**Study material:**
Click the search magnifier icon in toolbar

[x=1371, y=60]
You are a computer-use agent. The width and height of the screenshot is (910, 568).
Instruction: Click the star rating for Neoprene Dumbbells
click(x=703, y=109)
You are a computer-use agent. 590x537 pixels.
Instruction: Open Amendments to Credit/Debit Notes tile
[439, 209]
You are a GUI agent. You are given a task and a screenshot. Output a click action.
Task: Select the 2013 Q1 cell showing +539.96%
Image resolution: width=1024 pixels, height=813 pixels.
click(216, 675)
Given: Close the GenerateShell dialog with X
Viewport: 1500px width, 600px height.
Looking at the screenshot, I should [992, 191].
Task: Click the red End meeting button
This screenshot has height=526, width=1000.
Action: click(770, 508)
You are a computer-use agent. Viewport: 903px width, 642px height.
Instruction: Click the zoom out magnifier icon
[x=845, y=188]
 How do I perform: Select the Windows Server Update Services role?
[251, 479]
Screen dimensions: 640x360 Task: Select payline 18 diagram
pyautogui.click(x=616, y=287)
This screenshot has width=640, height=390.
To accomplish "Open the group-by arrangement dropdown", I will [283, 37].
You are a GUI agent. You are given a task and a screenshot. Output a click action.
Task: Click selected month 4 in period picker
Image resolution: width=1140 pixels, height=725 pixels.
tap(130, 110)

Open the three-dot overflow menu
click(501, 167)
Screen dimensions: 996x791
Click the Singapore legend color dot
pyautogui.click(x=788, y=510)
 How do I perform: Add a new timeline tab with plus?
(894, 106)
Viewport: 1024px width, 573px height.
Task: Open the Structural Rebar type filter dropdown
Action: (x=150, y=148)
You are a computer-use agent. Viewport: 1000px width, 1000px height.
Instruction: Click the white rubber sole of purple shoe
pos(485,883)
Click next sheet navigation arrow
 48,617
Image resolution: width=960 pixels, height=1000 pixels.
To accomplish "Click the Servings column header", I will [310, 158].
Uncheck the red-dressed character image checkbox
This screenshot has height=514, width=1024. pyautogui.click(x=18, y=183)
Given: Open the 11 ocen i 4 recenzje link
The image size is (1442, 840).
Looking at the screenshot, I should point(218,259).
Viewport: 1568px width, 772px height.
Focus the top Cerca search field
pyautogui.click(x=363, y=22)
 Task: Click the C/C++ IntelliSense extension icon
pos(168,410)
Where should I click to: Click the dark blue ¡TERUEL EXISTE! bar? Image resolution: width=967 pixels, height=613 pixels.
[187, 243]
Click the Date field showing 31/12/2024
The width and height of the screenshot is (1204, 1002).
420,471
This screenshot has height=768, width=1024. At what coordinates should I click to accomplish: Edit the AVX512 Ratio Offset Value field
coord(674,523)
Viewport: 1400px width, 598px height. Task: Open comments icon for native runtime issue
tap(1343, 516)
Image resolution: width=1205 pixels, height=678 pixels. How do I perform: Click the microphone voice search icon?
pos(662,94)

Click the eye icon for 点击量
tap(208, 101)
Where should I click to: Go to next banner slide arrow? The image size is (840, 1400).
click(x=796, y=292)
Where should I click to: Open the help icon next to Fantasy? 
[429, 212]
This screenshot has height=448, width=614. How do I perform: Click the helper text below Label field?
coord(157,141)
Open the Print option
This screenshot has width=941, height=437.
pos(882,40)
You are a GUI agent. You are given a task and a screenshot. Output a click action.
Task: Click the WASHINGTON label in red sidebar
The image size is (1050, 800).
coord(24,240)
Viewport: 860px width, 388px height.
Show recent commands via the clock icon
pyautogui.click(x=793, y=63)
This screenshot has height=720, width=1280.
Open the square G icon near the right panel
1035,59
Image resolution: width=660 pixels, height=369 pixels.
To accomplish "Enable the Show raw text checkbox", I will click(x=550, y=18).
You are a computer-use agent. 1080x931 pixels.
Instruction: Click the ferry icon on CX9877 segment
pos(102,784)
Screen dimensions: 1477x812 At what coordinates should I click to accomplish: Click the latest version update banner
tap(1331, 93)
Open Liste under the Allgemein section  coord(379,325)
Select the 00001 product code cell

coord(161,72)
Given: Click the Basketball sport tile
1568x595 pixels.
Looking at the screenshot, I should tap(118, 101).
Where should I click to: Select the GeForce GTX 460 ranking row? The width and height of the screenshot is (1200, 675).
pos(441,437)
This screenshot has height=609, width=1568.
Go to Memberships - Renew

**Task requirements:**
Transcribe the listing above exactly as shown.

**Written response:**
Click the search magnifier icon in toolbar

[x=1371, y=60]
You are a computer-use agent. The width and height of the screenshot is (910, 568).
Instruction: Click the star rating for Neoprene Dumbbells
click(x=703, y=109)
You are a computer-use agent. 590x537 pixels.
Instruction: Open Amendments to Credit/Debit Notes tile
[439, 209]
You are a GUI agent. You are given a task and a screenshot. Output a click action.
Task: Select the 2013 Q1 cell showing +539.96%
Image resolution: width=1024 pixels, height=813 pixels.
click(216, 675)
Given: Close the GenerateShell dialog with X
Viewport: 1500px width, 600px height.
Looking at the screenshot, I should [992, 191].
Task: Click the red End meeting button
This screenshot has height=526, width=1000.
Action: click(770, 508)
You are a computer-use agent. Viewport: 903px width, 642px height.
Instruction: Click the zoom out magnifier icon
[x=845, y=188]
 How do I perform: Select the Windows Server Update Services role?
[251, 479]
Screen dimensions: 640x360 Task: Select payline 18 diagram
pyautogui.click(x=616, y=287)
This screenshot has width=640, height=390.
To accomplish "Open the group-by arrangement dropdown", I will [283, 37].
You are a GUI agent. You are given a task and a screenshot. Output a click action.
Task: Click selected month 4 in period picker
Image resolution: width=1140 pixels, height=725 pixels.
tap(130, 110)

Open the three-dot overflow menu
click(501, 167)
Screen dimensions: 996x791
Click the Singapore legend color dot
pyautogui.click(x=788, y=510)
 How do I perform: Add a new timeline tab with plus?
(894, 106)
Viewport: 1024px width, 573px height.
Task: Open the Structural Rebar type filter dropdown
Action: (x=150, y=148)
You are a computer-use agent. Viewport: 1000px width, 1000px height.
Instruction: Click the white rubber sole of purple shoe
pos(485,883)
Click next sheet navigation arrow
 48,617
Image resolution: width=960 pixels, height=1000 pixels.
To accomplish "Click the Servings column header", I will [310, 158].
Uncheck the red-dressed character image checkbox
This screenshot has height=514, width=1024. pyautogui.click(x=18, y=183)
Given: Open the 11 ocen i 4 recenzje link
The image size is (1442, 840).
Looking at the screenshot, I should point(218,259).
Viewport: 1568px width, 772px height.
Focus the top Cerca search field
pyautogui.click(x=363, y=22)
 Task: Click the C/C++ IntelliSense extension icon
pos(168,410)
Where should I click to: Click the dark blue ¡TERUEL EXISTE! bar? Image resolution: width=967 pixels, height=613 pixels.
[187, 243]
Click the Date field showing 31/12/2024
The width and height of the screenshot is (1204, 1002).
420,471
This screenshot has height=768, width=1024. At what coordinates should I click to accomplish: Edit the AVX512 Ratio Offset Value field
coord(674,523)
Viewport: 1400px width, 598px height. Task: Open comments icon for native runtime issue
tap(1343, 516)
Image resolution: width=1205 pixels, height=678 pixels. How do I perform: Click the microphone voice search icon?
pos(662,94)

Click the eye icon for 点击量
tap(208, 101)
Where should I click to: Go to next banner slide arrow? The image size is (840, 1400).
click(x=796, y=292)
Where should I click to: Open the help icon next to Fantasy? 
[429, 212]
This screenshot has height=448, width=614. How do I perform: Click the helper text below Label field?
coord(157,141)
Open the Print option
This screenshot has width=941, height=437.
pos(882,40)
You are a GUI agent. You are given a task and a screenshot. Output a click action.
Task: Click the WASHINGTON label in red sidebar
The image size is (1050, 800).
coord(24,240)
Viewport: 860px width, 388px height.
Show recent commands via the clock icon
pyautogui.click(x=793, y=63)
This screenshot has height=720, width=1280.
Open the square G icon near the right panel
1035,59
Image resolution: width=660 pixels, height=369 pixels.
To accomplish "Enable the Show raw text checkbox", I will click(x=550, y=18).
You are a computer-use agent. 1080x931 pixels.
Instruction: Click the ferry icon on CX9877 segment
pos(102,784)
Screen dimensions: 1477x812 At what coordinates should I click to accomplish: Click the latest version update banner
tap(1331, 93)
Open Liste under the Allgemein section  coord(379,325)
Select the 00001 product code cell

coord(161,72)
Given: Click the Basketball sport tile
1568x595 pixels.
Looking at the screenshot, I should tap(118, 101).
Where should I click to: Select the GeForce GTX 460 ranking row? The width and height of the screenshot is (1200, 675).
pos(441,437)
This screenshot has height=609, width=1568.
Go to Memberships - Renew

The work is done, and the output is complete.